▶ _Exercise requirements_
1) Summarize the MATLAB features text in two sentences.
2) Please rewrite the paragraph of the MATLAB features text that begins "A powerful new feature allows" more briefly, keeping its main facts.
3) Give the part of the MATLAB features text from "A powerful new" to "type and real." again, swapping "powerful" for "useful".

▶ _Given passage_
◇ ◇ ◇ ◇ ◇ ◇ ◇
The scaling produced by equilibrate is known as Hungarian scaling, and its computation involves solving a linear assignment problem.

Function Argument Validation (R2019b)

A powerful new feature allows a function to check that its input arguments have the desired class, size, and other aspects. Previously, this could be done by calling the function validateattributes with each argument in turn or by using the inputParser object (see Loren Shure’s comparison of the different approaches).

The new feature provides a more structured way of achieving the same effect. It also allows default values for arguments to be specified. Function argument validation contains many aspects and has a long help page. We just illustrate it with a simple example that should be self-explanatory.

function fav_example(a,b,f,t)
  arguments
    a (1,1) double               % Double scalar.
    b {mustBeNumeric,mustBeReal} % Numeric type and real.
    f double {mustBeMember(f,[-1,0,1])} = 0 % -1, 0 (default), or 1.
    t string = "-"               % String, with default value.
  end
  % Body of function.
end

The functions mustBeNumeric and mustBeMember are just two of a long list of validation functions. Here is an example call:

>> a = 0; b = 2; f = 11; fav_example(a,b,f)
Error using fav_example
Invalid input argument at position 3. Value must be a member of ...
this set:
    -1
    0
    1 

One caveat is that a specification within the arguments block

v (1,:) double    

allows not just 1-by-n vectors (for any n) but also n-by-1 vectors, because of the convention that in many situations MATLAB does not distinguish between row and column vectors.

For more extensive examples, see New with R2019b – Function Argument Validation and Spider Plots and More Argument Validation by Jiro Doke at MathWorks Blogs.

Dot Indexing (R2019b)

One can now dot index the result of a function call. For example, consider

>> optimset('Display','iter').Display
ans =
    'iter'

The output of the dot call can even be indexed:

>> optimset('OutputFcn',{@outfun1,@outfun2}).OutputFcn{2}
ans =
  function_handle with value:
    @outfun2

Of course, these are contrived examples, but in real codes such indexing can be useful. This syntax was not allowed in R2019a and earlier.

Hexadecimal and Binary Values (R2019b)

One can now specify hexadecimal and binary values using the prefixes 0x or 0X for hexadecimal (with upper or lower case for A to F) and 0b or 0B for binary. By default the results have integer type.

>> 0xA
ans =
  uint8
   10
>> 0b101
ans =
  uint8
   5

Changes to Function Precedence Order (R2019b)
◇ ◇ ◇ ◇ ◇ ◇ ◇
▶ _Supplied material_
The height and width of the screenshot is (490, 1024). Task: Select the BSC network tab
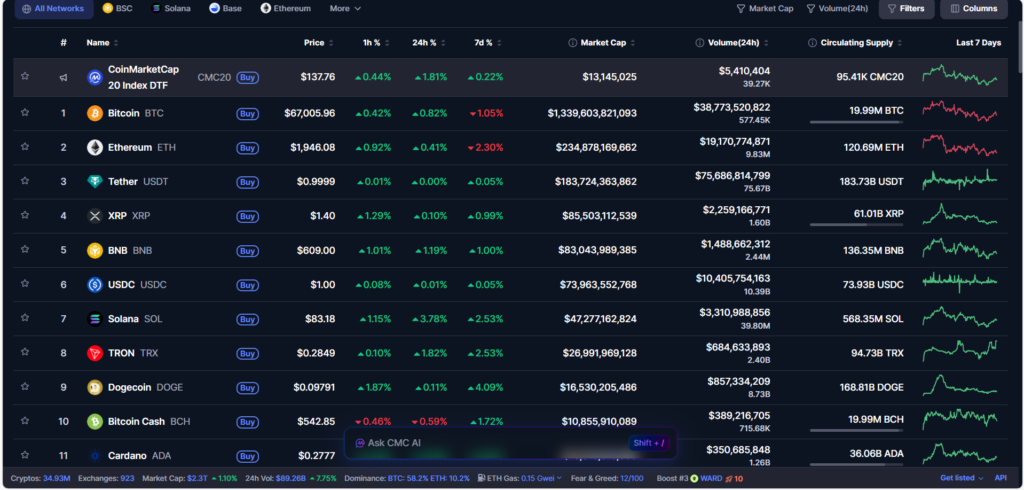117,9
◇ ◇ ◇ ◇ ◇ ◇ ◇
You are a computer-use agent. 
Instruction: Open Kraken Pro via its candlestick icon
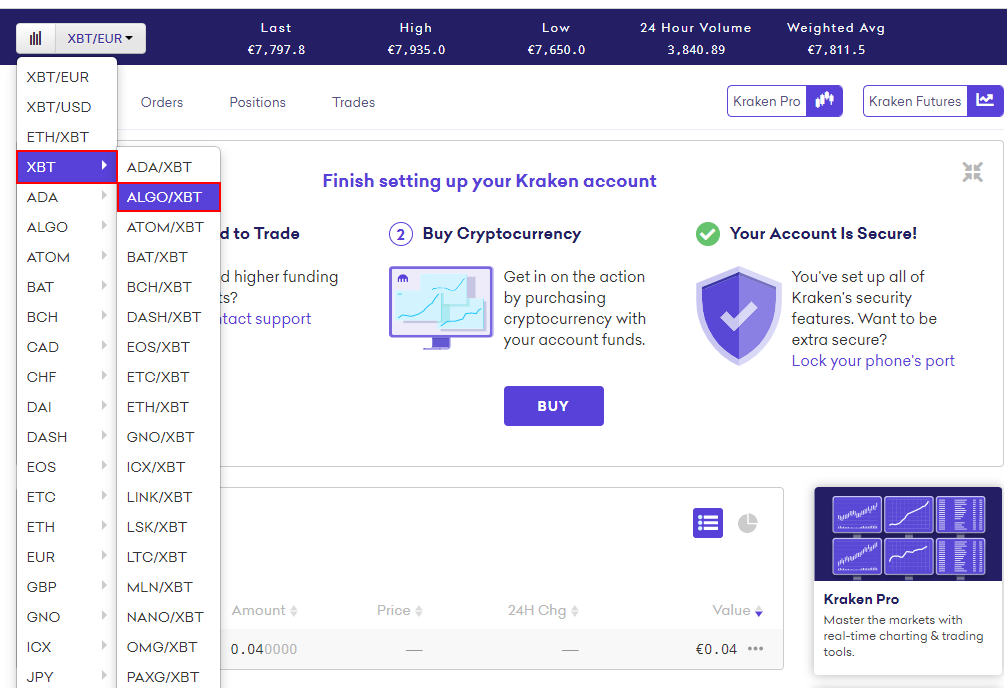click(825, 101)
◇ ◇ ◇ ◇ ◇ ◇ ◇
▶ _Answers to each task_
1) Function argument validation, new in R2019b, lets a function check that its input arguments have the desired class, size, and other aspects, and it lets default values be specified. R2019b also allows dot indexing of a function call's result, and hexadecimal and binary values can now be specified with the prefixes 0x or 0X and 0b or 0B, with integer type by default.

2) A new feature lets a function check its input arguments' class, size, and other aspects. Before, this required calling validateattributes on each argument or using the inputParser object.

3)
A useful new feature allows a function to check that its input arguments have the desired class, size, and other aspects. Previously, this could be done by calling the function validateattributes with each argument in turn or by using the inputParser object (see Loren Shure’s comparison of the different approaches).

The new feature provides a more structured way of achieving the same effect. It also allows default values for arguments to be specified. Function argument validation contains many aspects and has a long help page. We just illustrate it with a simple example that should be self-explanatory.

function fav_example(a,b,f,t)
  arguments
    a (1,1) double               % Double scalar.
    b {mustBeNumeric,mustBeReal} % Numeric type and real.